In IT organizations, the unit of work is the change request or ‘ticket’. Their representation depends usually on the ticketing system used. The challenge in effective ticketing is two-fold:

  • enabling clear communication between the ticket requester and the IT team
  • being flexible enough to handle different varieties of work

You want to be able to ask for something from IT without a back and forth dialogue before work starts. That’s usually a sign of a broken process and is certainly is wasteful.

The Phoenix Project argues that running an IT organization is the same as running a manufacturing plant. Let’s take a page from their playbook, shall we?

From Wikipedia:

A bill of materials or product structure (sometimes bill of material, BOM or associated list) is a list of the raw materials, sub-assemblies, intermediate assemblies, sub-components, parts and the quantities of each needed to manufacture an end product.

Meaning if we expressed our types of tickets in terms of the required information needed up-front, the requester will know how to ask to get something done and the IT team will be able to do it right the first time! Win-win!

Ticket systems like Jira are very powerful in that you can create different issue types with customizable fields that can be marked as required which enable you to establish a BOM for each type of work. There are some big drawbacks, however. Jira configuration isn’t version controlled so you can’t see changes over time. If you are using APIs to automate issue creation, required fields constrain their use since you have to bring awareness of them into your code. The situation gets worse as the types of work increase in number and complexity. If a ticket type changes without your knowledge, your code will break!

If you are facing this problem, here’s my advice: if you want to support various types of work in your ticket system, decouple their specification from your ticket system entirely.

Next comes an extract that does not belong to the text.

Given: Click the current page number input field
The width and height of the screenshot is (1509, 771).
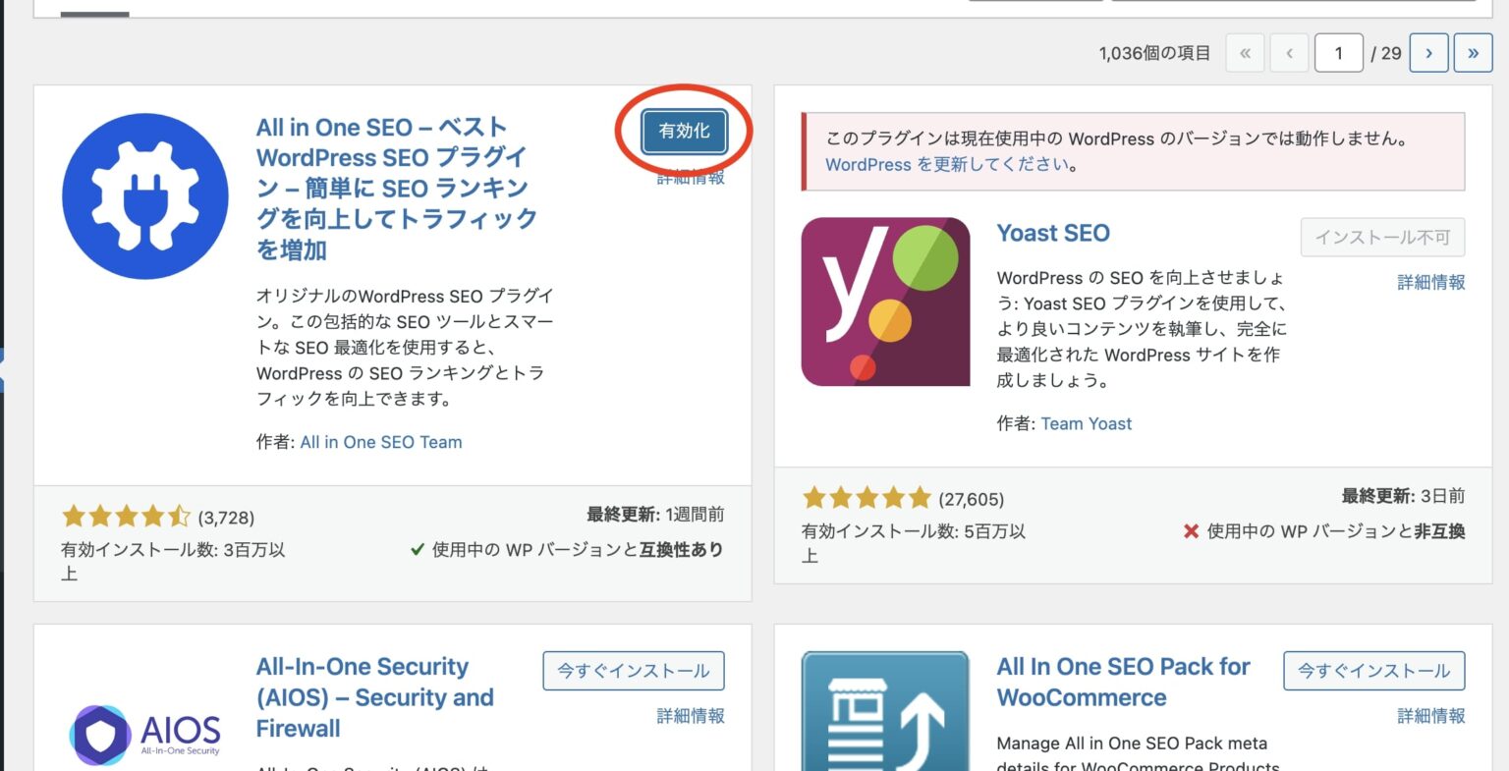Looking at the screenshot, I should pos(1338,53).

Make your ticket types uniform and allow their content be free-form.

The next challenge then is to express a BOM in a way external to your ticket system but powerful enough to ensure you get high-quality tickets.

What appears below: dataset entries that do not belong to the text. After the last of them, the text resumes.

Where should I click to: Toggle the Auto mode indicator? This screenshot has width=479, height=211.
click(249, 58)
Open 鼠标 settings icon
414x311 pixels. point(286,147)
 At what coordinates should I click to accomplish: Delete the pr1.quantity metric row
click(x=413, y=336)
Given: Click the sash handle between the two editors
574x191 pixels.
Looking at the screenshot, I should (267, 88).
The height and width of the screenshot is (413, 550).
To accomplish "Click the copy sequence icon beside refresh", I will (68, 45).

Enter JSON Schema. With it you can define the form of a type of work and even get programmatic validation. Here’s an example for a ticket type that requires a hostname and an EC2 instance type, and even have descriptions of what each field means.

{
  "schema": {
    "hostname": {
      "title": "Hostname",
      "description": "The FQHN of the new server",
      "type": "string"
    },
    "size": {
      "title": "Server Size",
      "description": "an EC2 instance type ",
      "type": "string",
      "enum": [
        "m1.small",
        "m1.large",
        "m1.xlarge"
      ]
    }
  }
}

Basic types include strings, integers, and enums. You can mark certain fields as required, and you can even provide regular expression matching as well!

A benefit of JSON Schema is that there are open-source projects to render them into HTML forms. I personally have used JSONForm, however Schemaform is a recent addition as well.

Building a custom ticket frontend or API using this allows you to specifically define what is required to get work done while having the freedom to format the actual tickets in a way that is understandable by your IT team. Also, by decoupling it from your ticketing system, you have the choice to handle requests in a purely automated fashion in the future rather than simply tracking the request to be done by hand later.

I hope this helps inspire people take control of the flow of work into their teams!